### DIRECTIVE 1
In the weekly rates wrap, echo everything from "March 31. End" down to "in the past.".
### DIRECTIVE 2
According to the weekly rates wrap, why does it make sense that the curve flattened beyond the 2016 contracts? Answer in one to three sentences.
### DIRECTIVE 3
In the weekly rates wrap, how far did the 30-year bond yield fall over the week?

### SUPPLIED PASSAGE
* start *
March 31. End of quarter; weekly wrap in US interest rates

The week can be easily summed up: continued reaction to the last FOMC meeting, which solidified expectations that the taper is on course to end in October and initial rate hikes will begin about six months later.  From Friday to Friday red euro$ pack was -1.375, green -1.875, blue +0.625 and gold +2.125.  On the day prior to the Fed, green/gold pack spread was 163.875, now it’s 142.625, a plunge of over 20 bps.  The 30yr bond yield fell 7 bps over the week from 361 to 354.  So the greens, or really 2016 contracts, are the weakest part of the curve, but thereafter the curve has flattened, which makes sense if one believes that the terminal rate will be much lower than it was in the past.
* end *
### DATA PROVIDED
* start *
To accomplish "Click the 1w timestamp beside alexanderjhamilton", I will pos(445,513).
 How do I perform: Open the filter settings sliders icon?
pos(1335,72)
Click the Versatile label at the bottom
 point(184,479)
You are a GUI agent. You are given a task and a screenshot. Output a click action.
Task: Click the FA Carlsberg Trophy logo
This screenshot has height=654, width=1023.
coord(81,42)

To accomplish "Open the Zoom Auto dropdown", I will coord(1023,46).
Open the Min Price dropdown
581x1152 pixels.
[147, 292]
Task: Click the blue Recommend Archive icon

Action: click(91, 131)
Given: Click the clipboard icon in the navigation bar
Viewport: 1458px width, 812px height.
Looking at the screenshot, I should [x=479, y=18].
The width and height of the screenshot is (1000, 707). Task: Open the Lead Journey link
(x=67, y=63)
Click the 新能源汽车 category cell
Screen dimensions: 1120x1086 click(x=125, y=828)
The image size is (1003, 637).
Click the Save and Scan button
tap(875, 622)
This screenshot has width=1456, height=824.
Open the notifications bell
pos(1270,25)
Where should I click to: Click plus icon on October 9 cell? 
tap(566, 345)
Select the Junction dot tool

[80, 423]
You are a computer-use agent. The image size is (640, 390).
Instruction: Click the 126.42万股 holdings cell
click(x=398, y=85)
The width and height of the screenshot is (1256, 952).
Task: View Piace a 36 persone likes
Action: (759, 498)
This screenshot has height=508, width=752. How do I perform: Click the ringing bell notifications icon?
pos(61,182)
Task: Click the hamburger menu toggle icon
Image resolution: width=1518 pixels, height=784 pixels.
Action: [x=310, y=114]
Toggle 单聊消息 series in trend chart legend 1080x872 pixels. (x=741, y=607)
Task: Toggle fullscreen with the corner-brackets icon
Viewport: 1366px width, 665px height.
* end *
### EXERCISE OUTPUT 1
March 31. End of quarter; weekly wrap in US interest rates

The week can be easily summed up: continued reaction to the last FOMC meeting, which solidified expectations that the taper is on course to end in October and initial rate hikes will begin about six months later.  From Friday to Friday red euro$ pack was -1.375, green -1.875, blue +0.625 and gold +2.125.  On the day prior to the Fed, green/gold pack spread was 163.875, now it’s 142.625, a plunge of over 20 bps.  The 30yr bond yield fell 7 bps over the week from 361 to 354.  So the greens, or really 2016 contracts, are the weakest part of the curve, but thereafter the curve has flattened, which makes sense if one believes that the terminal rate will be much lower than it was in the past.

### EXERCISE OUTPUT 2
The flattening makes sense if one believes the terminal rate will be much lower than it was in the past.

### EXERCISE OUTPUT 3
It fell 7 bps, from 361 to 354.